### Data rows

····················

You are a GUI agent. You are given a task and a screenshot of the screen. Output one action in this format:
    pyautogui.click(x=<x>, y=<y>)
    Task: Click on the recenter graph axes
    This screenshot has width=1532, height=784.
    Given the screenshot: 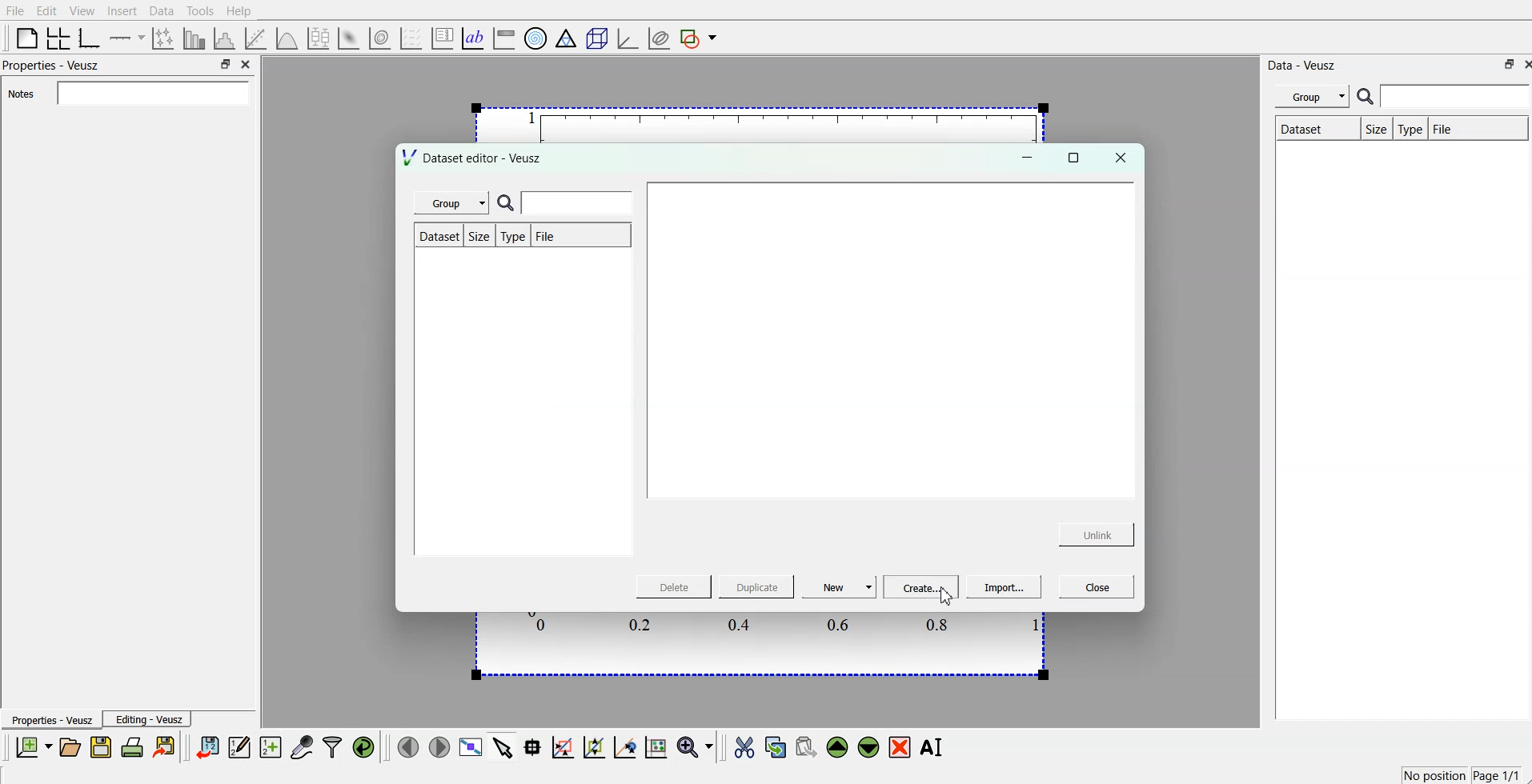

····················

### Given exercise
Copy the data above line for line, leaving out the picture.

### Answer to the problem
You are a GUI agent. You are given a task and a screenshot of the screen. Output one action in this format:
    pyautogui.click(x=<x>, y=<y>)
    Task: Click on the recenter graph axes
    This screenshot has width=1532, height=784.
    Given the screenshot: 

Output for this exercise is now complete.